Republican senators urge Commerce Department to address Morningstar’s alleged BDS practices

Morningstar financial-services building in downtown Chicago. Credit: Adriana.Macias/Shutterstock.

The senators claim that the “implicit advocacy” of Morningstar subsidiary Sustainalytics borders on a boycott of Israel as defined by federal law.

 A pair of Republican senators are calling on the U.S. commerce secretary to address what critics cite as BDS practices by Chicago-based investment firm Morningstar and its subsidiary, Sustainalytics.

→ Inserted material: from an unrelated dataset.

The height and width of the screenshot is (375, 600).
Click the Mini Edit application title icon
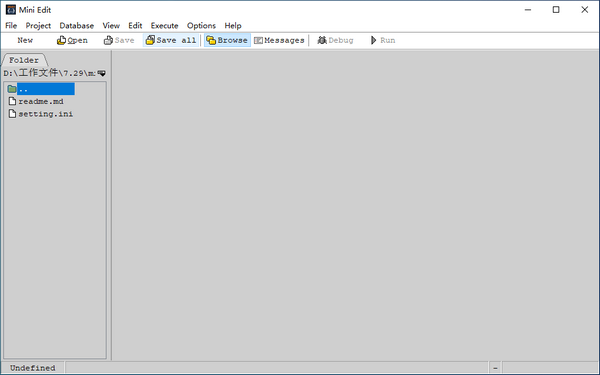tap(11, 10)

Sens. Ted Cruz (R-Texas) and Marsha Blackburn (R-Tenn.) sent a letter this week to U.S. Secretary of Commerce Gina Raimondo, asking her to investigate how ESG (environmental, social and governance) standards, used by socially conscious investors to screen a company’s behavior, are being developed to promote boycotts of Israel.

“Advocates of economic warfare against Israel have increasingly sought to use ESG criteria as pretexts for boycott advocacy,” the senators wrote. “Companies that rely on ESG ratings in their business decisions have minimal transparency into the details, let alone motivations behind how the ratings were set. The practice introduces exposure to American anti-boycott laws along the entire chain, and most acutely for the firms opaquely designing and setting the ESG criteria.”

The letter specifically cites the practices of Morningstar, which is under investigation in 19 states for potential violations of consumer-protection laws and anti-boycott laws for its evaluations of companies’ performance on ESG issues.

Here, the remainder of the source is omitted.